At this time of year, I fondly remember some of the summer activities that I organised at school during my teaching years. We had some fabulous school trips in the summer, although obviously these went on throughout the year. The Sports Days should have documented by the media, such was their high level of humour. I shall return to these shortly.
There were also the Summer Fairs though, and what a nightmare they so frequently were.
Yesterday as I drove passed my old school, I noticed a small insignificant sign stating that they were holding their school fair that very day. I peeped down the side road expecting to see the hoards of people amassing but couldn’t really see. Had I not been in a hurry I might have popped my head around the corner to see what was going on and whether the fair was anything like the ones we used to have.
My colleagues loathed and detested the fairs. They were quite ridiculously miserable about them, considering that they didn’t actually have to do very much for it at all. That little task somehow landed at my feet, being as I was the only member of the teaching staff who regularly attending the PTA meetings. What started in my first year of teaching as the representative member of staff soon turned out into “Ms. I feel as though I ought to” who took control of the organisation committee and ran the whole damn event, massively supported by some brilliant and wonderful parents who dedicated hours and hours of unpaid work to make the things happen.
The first year that I was in sole charge of the event was terrifying. I got my Makro card, traipsed down to the infamous Cash ‘n’ Carry and bought far too much stuff for the stalls and raffle prizes.
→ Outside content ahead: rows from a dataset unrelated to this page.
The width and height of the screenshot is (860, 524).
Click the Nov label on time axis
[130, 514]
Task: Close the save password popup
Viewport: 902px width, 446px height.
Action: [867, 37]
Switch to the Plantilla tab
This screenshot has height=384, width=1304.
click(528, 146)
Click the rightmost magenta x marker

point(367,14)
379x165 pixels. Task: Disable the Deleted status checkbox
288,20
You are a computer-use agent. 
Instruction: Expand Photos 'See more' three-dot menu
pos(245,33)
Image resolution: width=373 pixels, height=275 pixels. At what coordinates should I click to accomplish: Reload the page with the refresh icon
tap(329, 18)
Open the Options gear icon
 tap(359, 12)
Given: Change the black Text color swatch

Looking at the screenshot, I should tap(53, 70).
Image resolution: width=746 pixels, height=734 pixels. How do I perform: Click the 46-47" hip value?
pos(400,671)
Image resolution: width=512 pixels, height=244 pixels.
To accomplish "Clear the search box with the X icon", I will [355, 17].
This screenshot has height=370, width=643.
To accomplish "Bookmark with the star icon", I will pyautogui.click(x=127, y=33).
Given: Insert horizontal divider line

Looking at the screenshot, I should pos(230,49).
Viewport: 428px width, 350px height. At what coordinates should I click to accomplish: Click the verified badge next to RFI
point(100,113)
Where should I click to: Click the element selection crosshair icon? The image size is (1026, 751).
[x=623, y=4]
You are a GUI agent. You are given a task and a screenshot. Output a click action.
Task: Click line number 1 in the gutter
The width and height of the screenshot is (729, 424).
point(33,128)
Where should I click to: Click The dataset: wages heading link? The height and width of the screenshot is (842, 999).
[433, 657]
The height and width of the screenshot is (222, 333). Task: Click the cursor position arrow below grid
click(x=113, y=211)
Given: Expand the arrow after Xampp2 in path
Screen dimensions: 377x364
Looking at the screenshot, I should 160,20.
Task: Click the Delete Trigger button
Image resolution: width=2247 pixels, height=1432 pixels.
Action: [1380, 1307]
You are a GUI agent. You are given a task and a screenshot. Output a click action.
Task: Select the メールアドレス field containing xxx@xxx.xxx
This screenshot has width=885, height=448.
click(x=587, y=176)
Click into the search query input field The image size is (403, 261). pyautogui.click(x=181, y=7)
I kept holding onto the “Speculate to Accumulate” policy but when it came to the day I realised that I had spent a little more than intended and was then just sitting there, hoping upon hope that I would not end up with egg on my face, that the sun would shine brilliantly and I would be vindicated from the few people who did not agree with my policy.
It was a truly fabulous day. We raised twice as much money as we had ever done; £2000 in those days was a hell of a lot of money in an area that, whilst not deprived was certainly not affluent.
But the money, quite frankly, was incidental. The main point of the day was to bring the school community together in a purposeful but enjoyable way. The pub at the end of the road was approached to see if they could donate a couple of barrels of beer whilst also helping us to apply for a licence to sell the stuff. All manner of stalls were set up with certain teachers ‘bagging’ their specific one year in year out. Children delighted in the freedom of being in the school playground without any specific rules being in place. Parents and carers sweated over steamy barbecues and the head teacher and one of the parents fought over who was going to oversee the music.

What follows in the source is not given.